--- begin ---
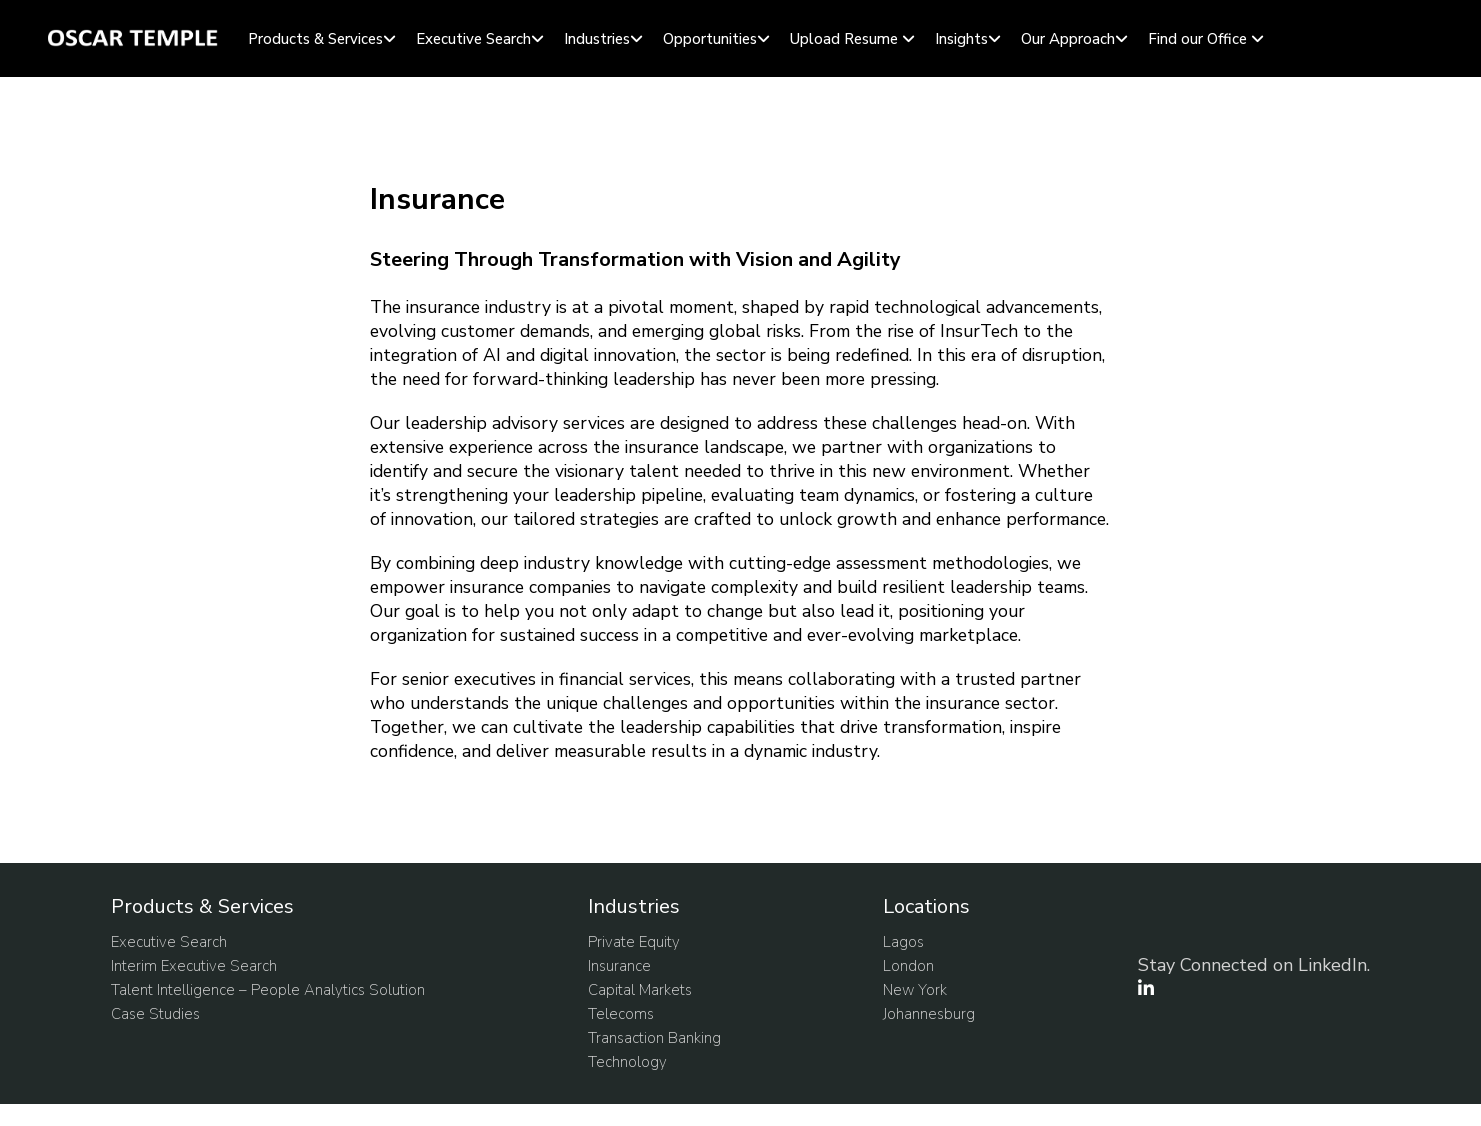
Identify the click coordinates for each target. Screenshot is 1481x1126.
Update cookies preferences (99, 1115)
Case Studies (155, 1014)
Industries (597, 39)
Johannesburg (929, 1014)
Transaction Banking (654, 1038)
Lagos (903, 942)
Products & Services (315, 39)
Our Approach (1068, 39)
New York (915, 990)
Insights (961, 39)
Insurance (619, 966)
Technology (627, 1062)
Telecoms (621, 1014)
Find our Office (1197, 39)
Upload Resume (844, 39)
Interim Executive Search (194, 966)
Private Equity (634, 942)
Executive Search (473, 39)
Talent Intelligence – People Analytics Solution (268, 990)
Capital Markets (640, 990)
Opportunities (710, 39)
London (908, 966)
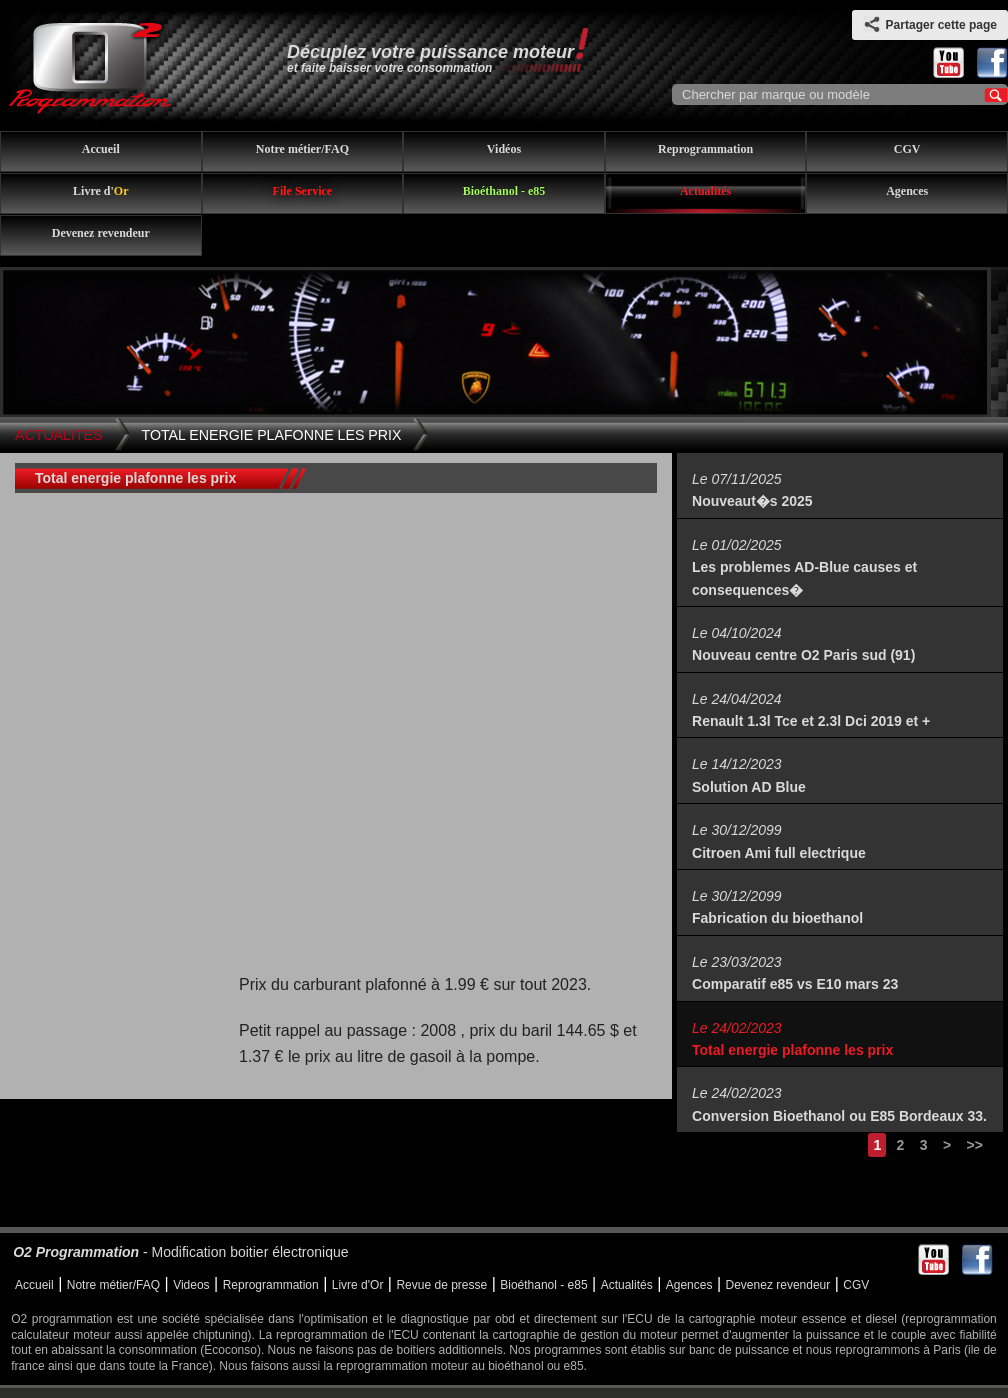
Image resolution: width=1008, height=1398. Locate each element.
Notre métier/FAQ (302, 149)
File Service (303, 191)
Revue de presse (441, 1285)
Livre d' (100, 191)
--- end ---
What the task requires
Rewrite all the entries above with "Lagos" replaced by "Nairobi" and everything else unchanged, leaving out the pictures.

Final result
Identify the click coordinates for each target. Screenshot is 1481x1126.
Update cookies preferences (99, 1115)
Case Studies (155, 1014)
Industries (597, 39)
Johannesburg (929, 1014)
Transaction Banking (654, 1038)
Nairobi (903, 942)
Products & Services (315, 39)
Our Approach (1068, 39)
New York (915, 990)
Insights (961, 39)
Insurance (619, 966)
Technology (627, 1062)
Telecoms (621, 1014)
Find our Office (1197, 39)
Upload Resume (844, 39)
Interim Executive Search (194, 966)
Private Equity (634, 942)
Executive Search (473, 39)
Talent Intelligence – People Analytics Solution (268, 990)
Capital Markets (640, 990)
Opportunities (710, 39)
London (908, 966)
Image resolution: width=1008, height=1398. Locate each element.
Notre métier/FAQ (302, 149)
File Service (303, 191)
Revue de presse (441, 1285)
Livre d' (100, 191)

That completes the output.